Like in the June debate when he was suddenly called upon and it took him a few seconds to even realize it, candidate Yang seemed a little bit unprepared.

I -think- he’s referring to sea-level rise, but only bec/ i can’t come up with another scenario involving moving people to higher ground.

1) He said we’re 10 years too late, but didn’t manage to say on what, exactly. The thing is, i do imagine he understands this stuff, and probably meant, too late to prevent at least some of the catastrophic effects, which is, of course true.

(2) But in a fast medium like TV and a crowded forum of 10 candidates in one night, a lot of people may have thought he meant, too late to fight climate change at all, even though the very next thing he said was, “along with” implementing climate change measures – and then he mentioned moving people to “higher ground” without explaining -which- higher ground or -where- or even specifically what he was talking about (which was apparently sea-level rise, which btw will not affect voters directly voting in the Iowa caucus).

(3) Even more cringeworthy, he tried to tie this into his central pitch, Universal Basic Income, which would not be enough, at $1,000 a month, to help property owners relocate from coastal areas, though it might help apartment dwellers in those areas. But we’re talking a massive Federal underwriting of mostly upper middle class to opulent homes, and the dollars to relocate those folks would possibly be in -competition- with dollars for his UBI program.

(4) So to tie in coastal relocation to UBI, his signature issue, was flimsy at best, confusing for the most part, and potentially dangerous if the takeaway for viewers would be, fuggit, we’re screwed, let’s just be depressed, or, let’s live it up cuz we’re all gonna die.

(5) I like Andrew, bec/ he brings up the impact of AI on the workforce, esp. interesting bec/ Trump said he’d knock down Obama regulations against coal, but in fact the coal industry has been declining for decades, bec/ of automation taking over human jobs. He does seem to be the one candidate actively addressing the future of work.

(6) I’m on his mailing list, and he’s really been begging for help to qualify for the September TV debate. He might not make it, chiefly bec/, rightly or wrongly, the DNC is challenging his supporter levels.

(7) Yang also made it seem like the US contribution to global climate change is only 15% worldwide (i’m not sure about that number) and that the rising economies of China and India are contributing more (which either is true or is becoming true). But (a) it’s hard to say if Yang himself has enough international trade or diplomacy experience to negotiate with leaders of those nations, and (b) the US still has the strongest economy and the best track record of innovation so he has to be more careful not to make it seem that it’s too late or irrelevant for the US to lead by example.

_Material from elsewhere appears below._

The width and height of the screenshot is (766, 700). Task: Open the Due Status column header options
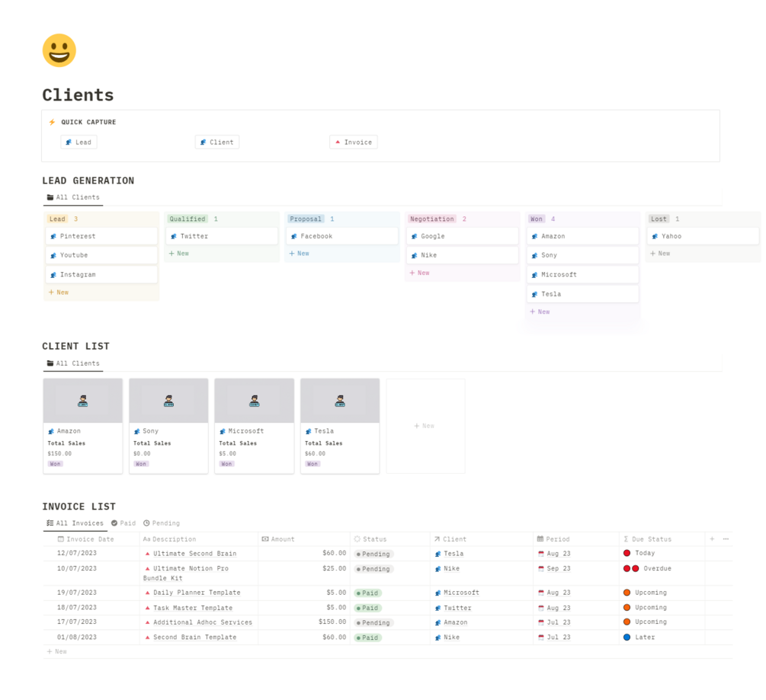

(8) I think Andrew Yang -might- make an interesting Secretary or Undersecretary of Labor or Commerce in a new Dem administration, if there is really strong support for UBI going forward.

Focusing in on 4 Democratic Party Presidential Hopefuls (for now, at least) … Sherrod Brown, and why he’s important to mention even though he’s not running, and who else speaks for “just folks” now?

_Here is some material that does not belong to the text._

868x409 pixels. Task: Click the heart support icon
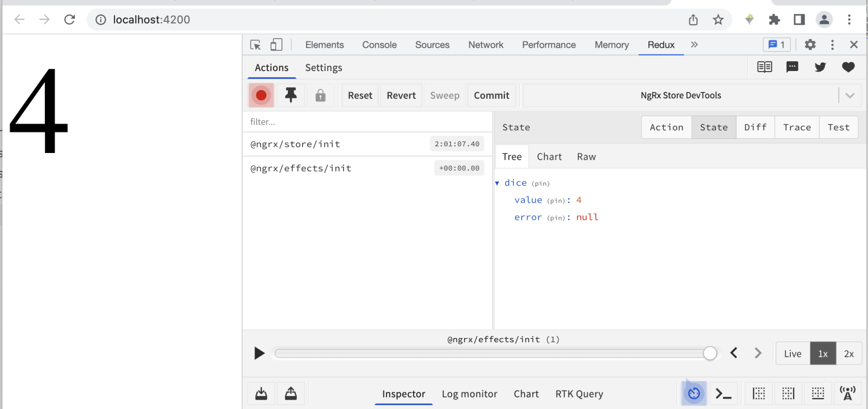848,67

I’m from Ohio, and have long thought of Sherrod Brown as “my senator” even though he no longer can be for geographical reasons. He’s always been for-real in my view. For example, here’s a quote from 2017:

“True populism is looking out for the little guy no matter where she works and no matter who he is; we’ve let them steal that away.”

In the interview subheaded by the above quote, Sen. Brown also stated:

“I think we’re not full-throated enough in our defense of economic policy and demonstrating the value of work. Our paper addresses this. If white working-class people think we look down on them and we use terms like the ‘Rust Belt, which demeans their work and diminishes them in some ways, that’s a problem. You counteract that, in part by empathizing, saying that we value work. That means you fight for minimum wage, you fight for the overtime rule, you fight against misclassification of jobs.”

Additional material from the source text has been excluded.